[Collected data entries]
-------------------------

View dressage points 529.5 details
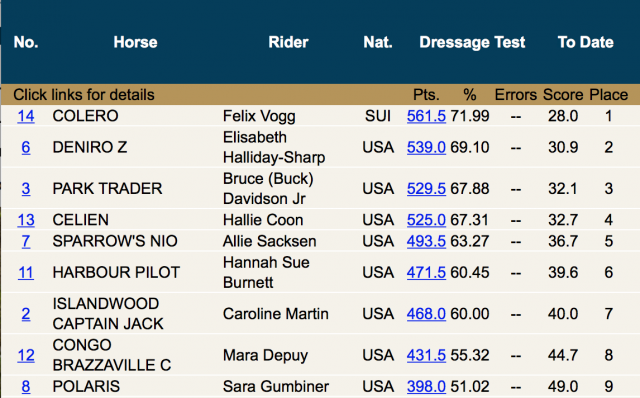The image size is (640, 398). [426, 189]
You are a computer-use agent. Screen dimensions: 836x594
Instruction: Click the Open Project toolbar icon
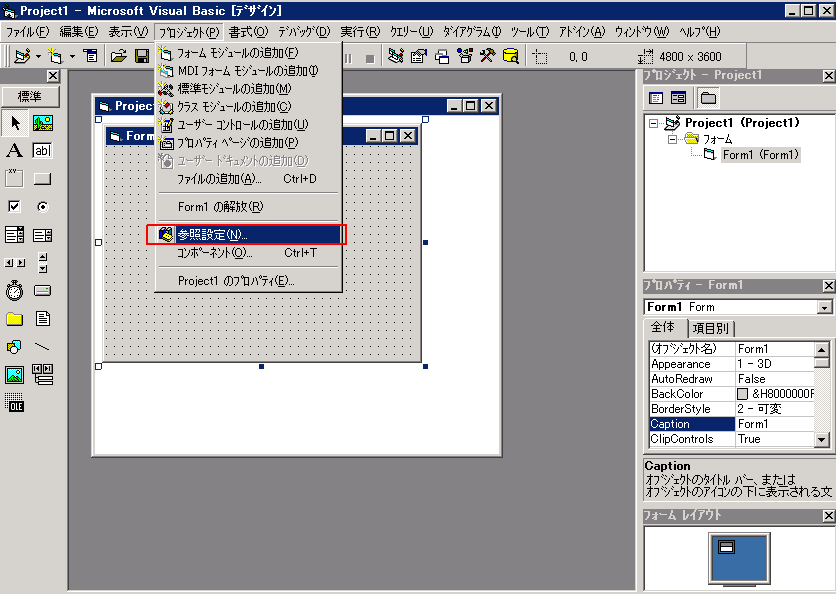(x=117, y=57)
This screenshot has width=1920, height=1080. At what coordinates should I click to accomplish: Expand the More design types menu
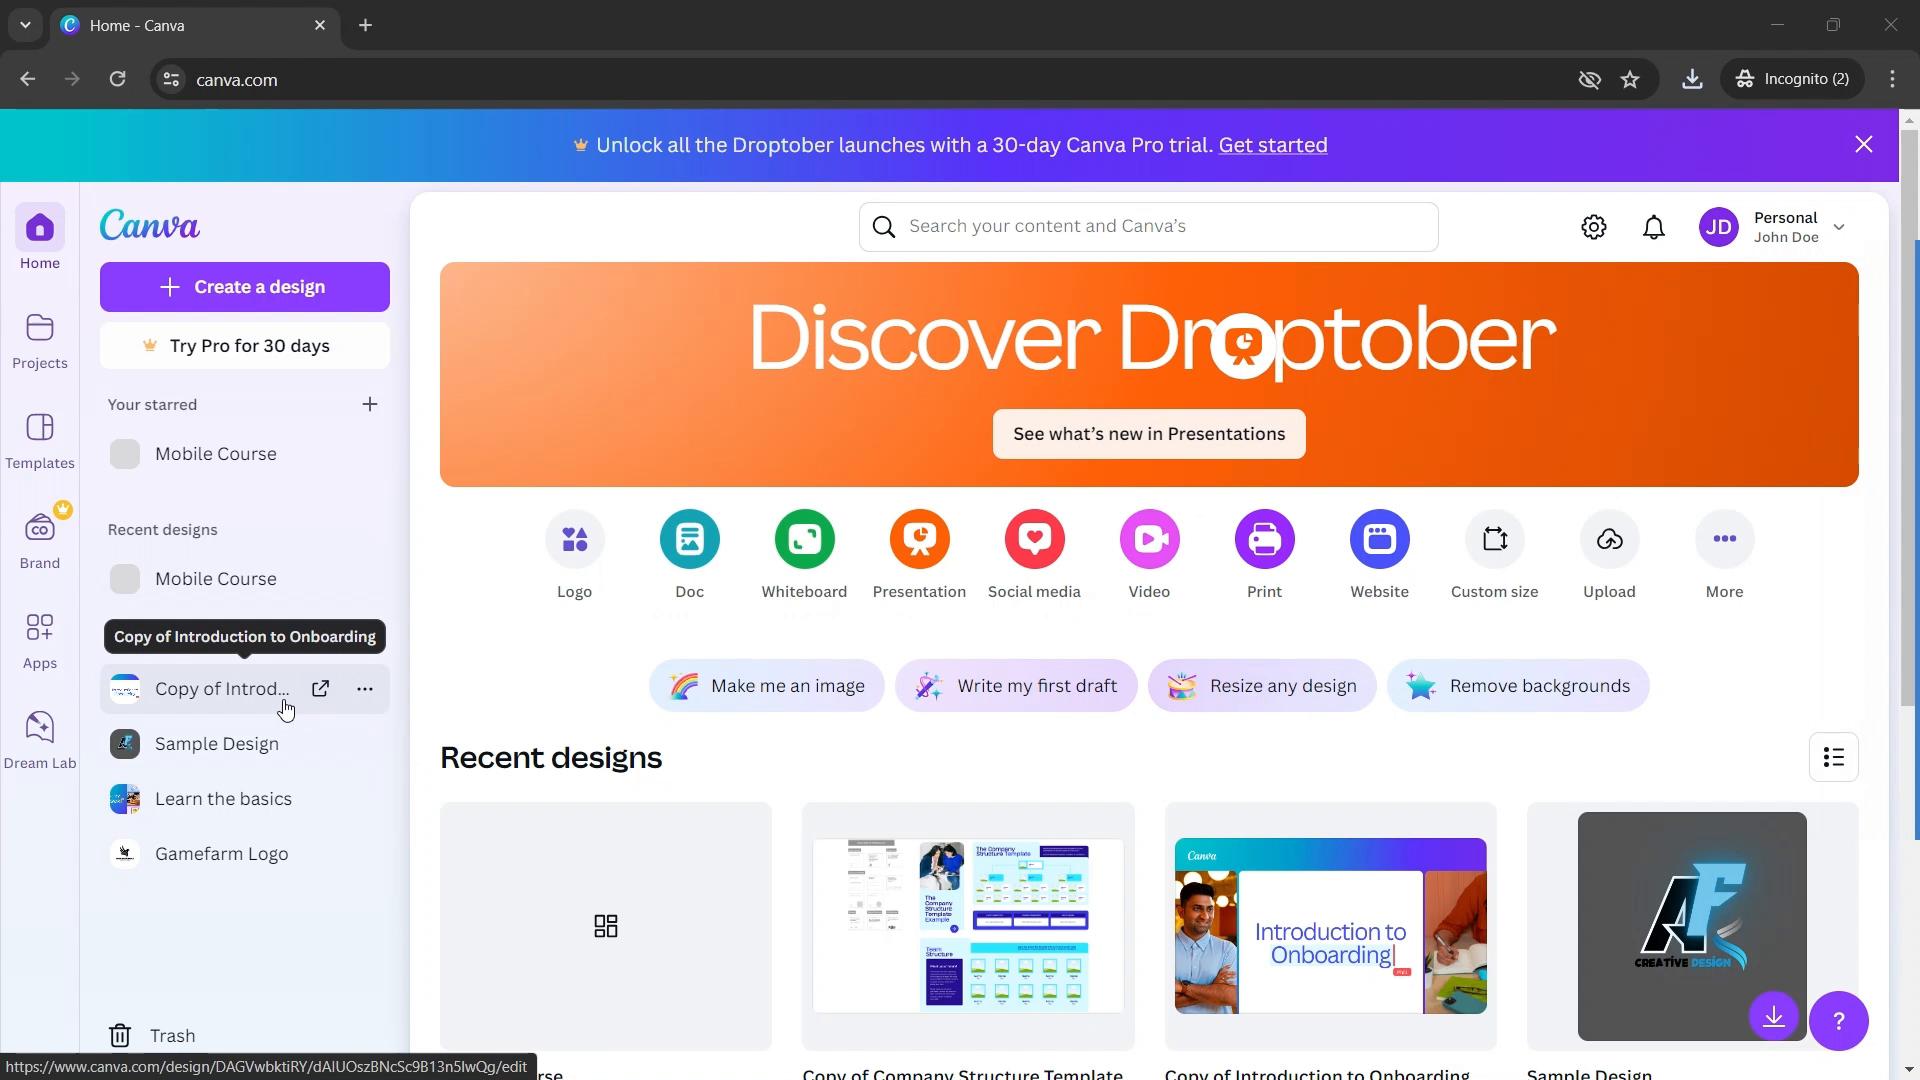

-------------------------

▸ Exercise details: Only the pictures may be dropped; print every record exactly as given.

▸ Written answer:
View dressage points 529.5 details
The image size is (640, 398). [426, 189]
You are a computer-use agent. Screen dimensions: 836x594
Instruction: Click the Open Project toolbar icon
(x=117, y=57)
This screenshot has width=1920, height=1080. At what coordinates should I click to accomplish: Expand the More design types menu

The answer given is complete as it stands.